7.2 ADDITIONAL CONDITIONS TO THE OBLIGATIONS OF SELLER.
<PAGE>
The obligation of the Seller to consummate the transactions contemplated hereby
shall be subject at the option of the Seller, to the fulfillment at or prior to
the Closing Date of the following condition:
(a) the representations and warranties of the Buyer contained in Article 4
herein shall be accurate as of the Closing Date as if such
representations and warranties had been made at and as of that time,
and all the terms, covenants and conditions of this Agreement to be
complied with and performed by the Buyer on or before the Closing Date
shall have been duly complied with and performed in all Materials
respects.
7.3 ADDITIONAL CONDITIONS TO THE OBLIGATIONS OF BUYER.

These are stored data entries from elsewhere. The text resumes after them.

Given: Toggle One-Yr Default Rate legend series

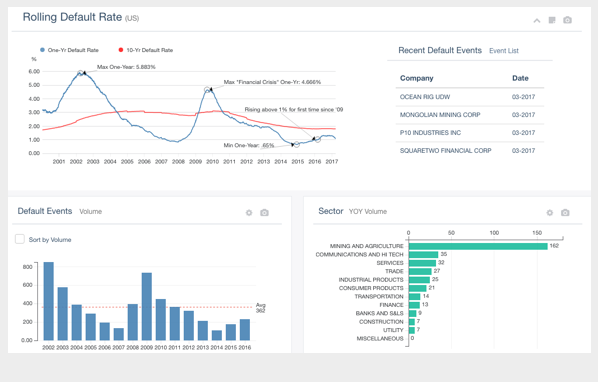Looking at the screenshot, I should (69, 50).
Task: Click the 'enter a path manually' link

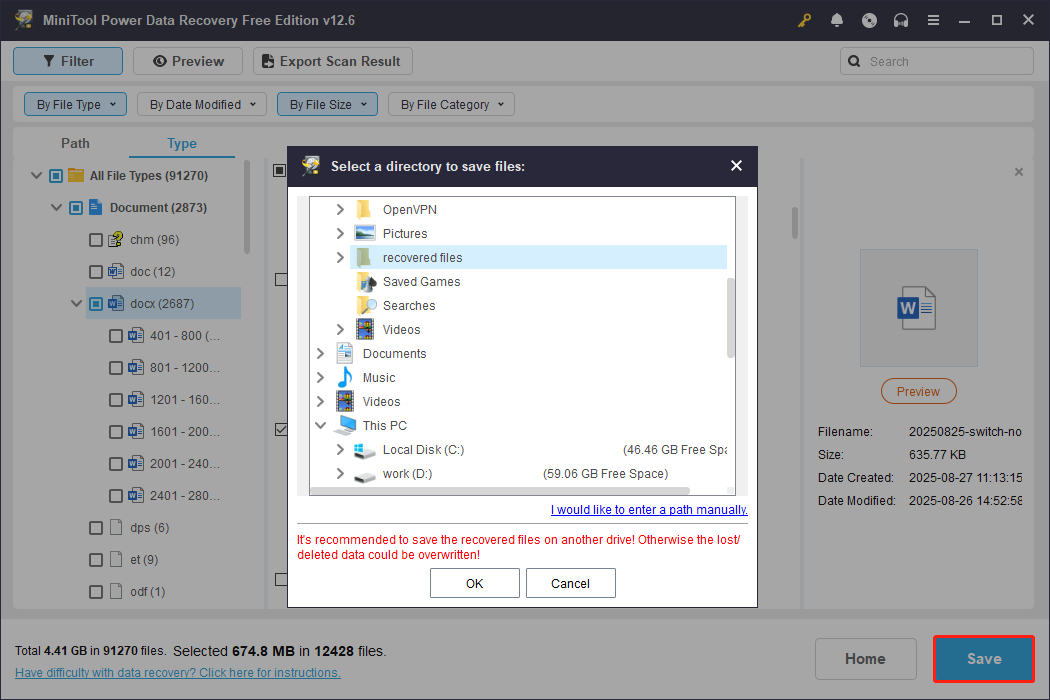Action: (648, 509)
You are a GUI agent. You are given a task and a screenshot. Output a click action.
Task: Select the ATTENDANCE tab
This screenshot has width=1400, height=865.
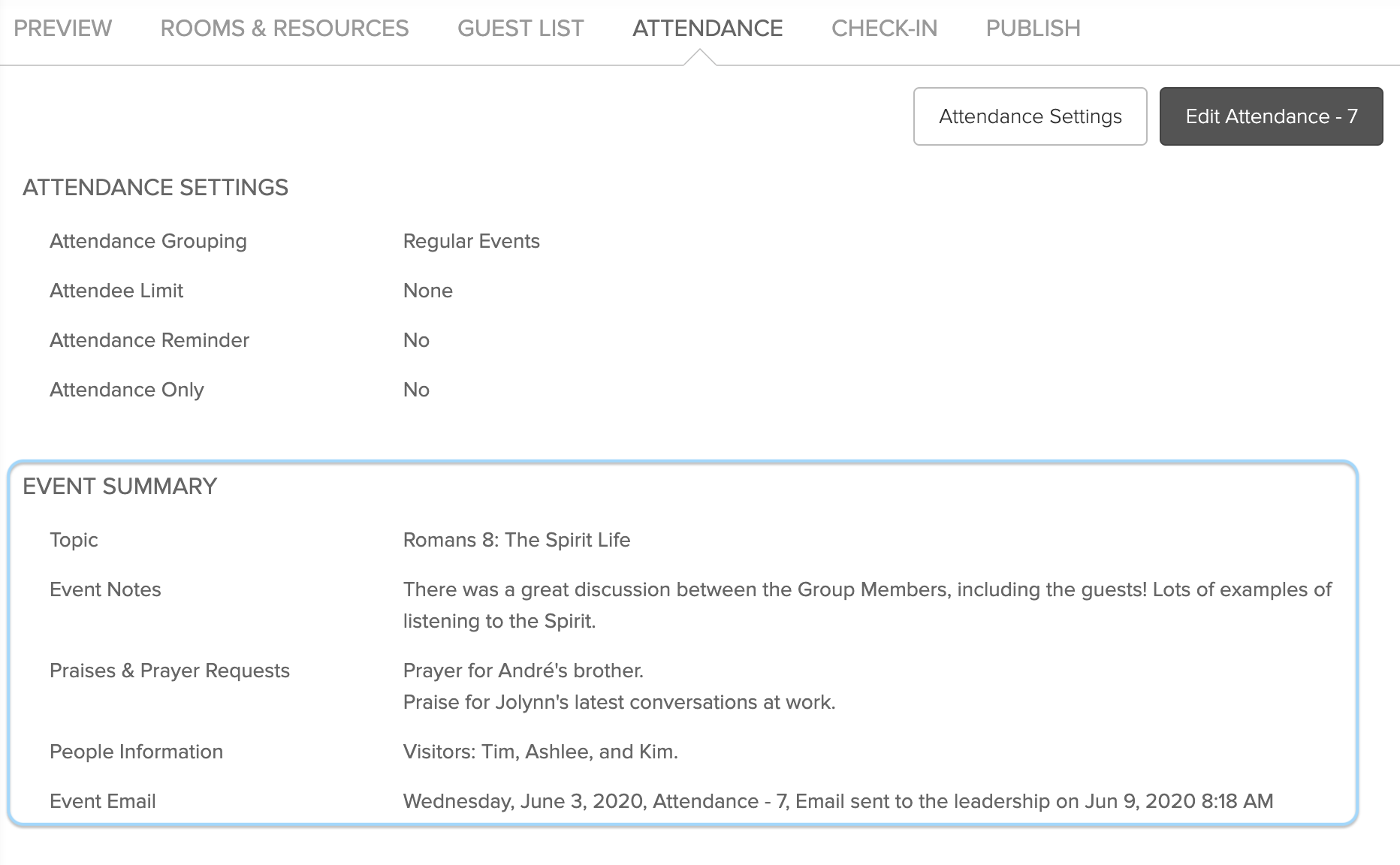point(707,29)

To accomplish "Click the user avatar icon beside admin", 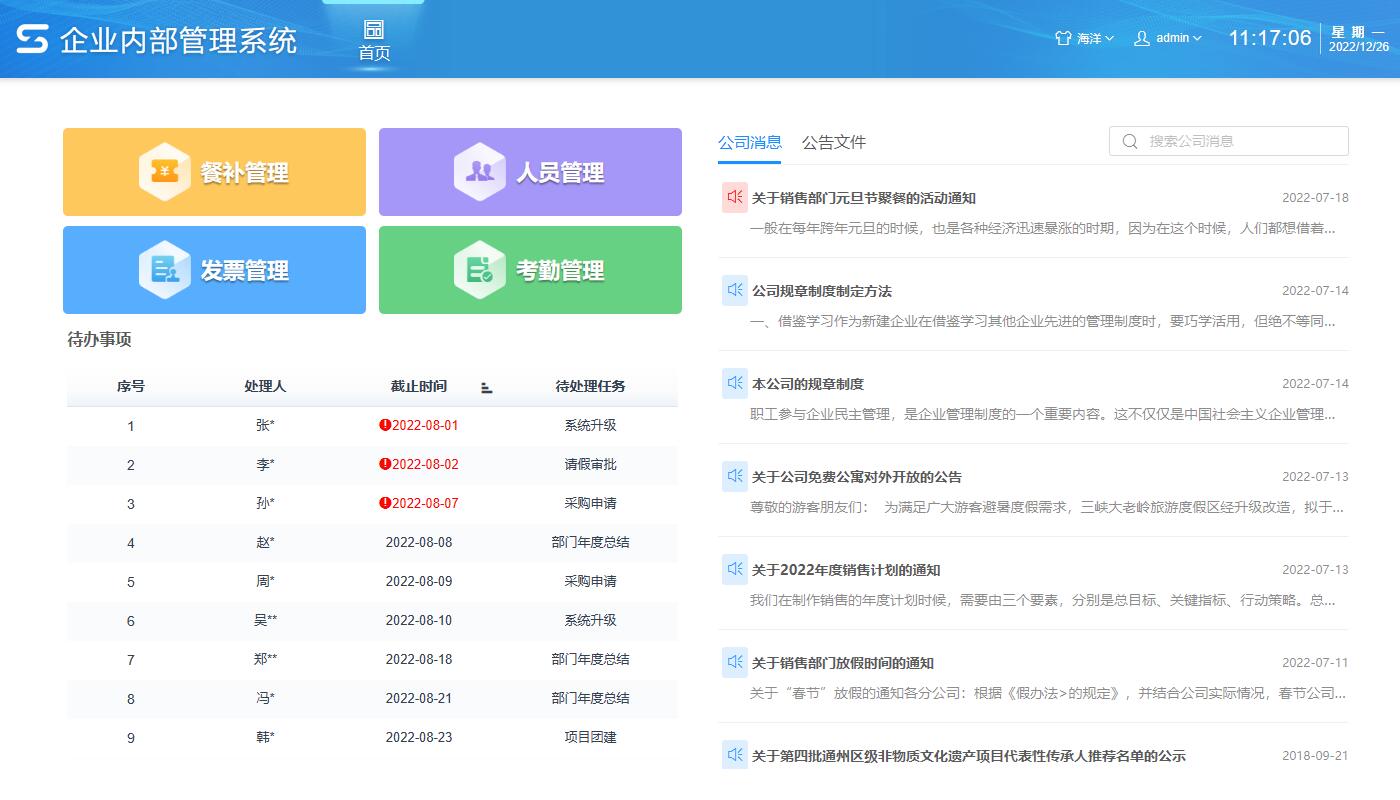I will pyautogui.click(x=1141, y=38).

The obligation of the Buyer to consummate the transactions contemplated hereby
shall be subject at the option of the Buyer, to the fulfillment at or prior to
the Closing Date of the following conditions:
(a) the representations and warranties of the Seller contained in Article 3
shall be accurate as of the Closing Date as if such representations and
warranties had been made at and as of that time, and all the terms,
covenants and conditions of this Agreement to be complied with and
performed by the Seller on or before the Closing Date shall have been
duly complied with and performed in all Material respects; and
(b) since December 31, 1997, there shall have been no Material Adverse
Change in the Company.
ARTICLE 8: CLOSING
8.1 ACTIONS TAKEN AT CLOSING BY SELLER.
At the Closing, Seller shall deliver to Buyer, the delivery of which shall
constitute a condition precedent to Buyer's obligations to close hereunder, the
following:
(a) Stock certificates representing all of the Stock duly endorsed in
blank, or accompanied by stock powers duly endorsed in blank;
(b) A closing certificate dated as of the Closing Date and certifying as
to:
(1) the truth and accuracy in all Material respects of the
representations and warranties made by Seller as of that date;
<PAGE>
(2) the fulfillment of the conditions to exist or to be complied
with or performed by Seller as conditions to the obligations
of Buyer; and
(3) the fact that no litigation, proceeding, investigation or
inquiry is pending or threatened that might result in action
to enjoin or prevent the consummation of the transactions
contemplated by this Agreement or involving any of the
Company's assets, properties, business or operations that
might result in any Material adverse change in its respective
assets, properties, business, financial condition, operations
or prospects.
(c) For the Company, a copy of the Articles of Incorporation, together with
all amendments thereto.
(d) Copies of all policies of insurance to which the Company is a party or
under which the Company, or any officer or director of the Company, is
or has been covered at any time within the five years preceding the
Closing Date;
(e) Copies of any contract or arrangement, other than a policy of
insurance, for the transfer of sharing of any risk by the Company;
(f) Originals or copies of all historical books and records of the company
dating back at least to the date of the last final exam report of the
Company issued by the state department of insurance then responsible
for such examination.
8.2. ACTIONS TAKEN AT CLOSING BY BUYER.
At the Closing, Buyer shall deliver to Seller, delivery of which shall
constitute a condition precedent to Seller's obligations to close hereunder, the
following:
(a) The payment of $25,000,000 as described in Section 2.2;
(b) A closing certificate dated as of the Closing Date and certifying as
to:
(1) the truth and accuracy in all Material respects of the
representations and warranties made by Buyer as of that date;
(2) the fulfillment of the conditions to exist or to be complied
with or performed by Buyer as conditions to the obligations of
Seller; and
(3) the fact that no litigation, proceeding, investigation or
inquiry is pending or threatened that might result in action
to enjoin or prevent the consummation of the transactions
contemplated by this Agreement or involving any of the
Company's assets, properties, business or operations that
might result in any Material adverse
<PAGE>
change in its respective assets, properties, business,
financial condition, operations or prospects.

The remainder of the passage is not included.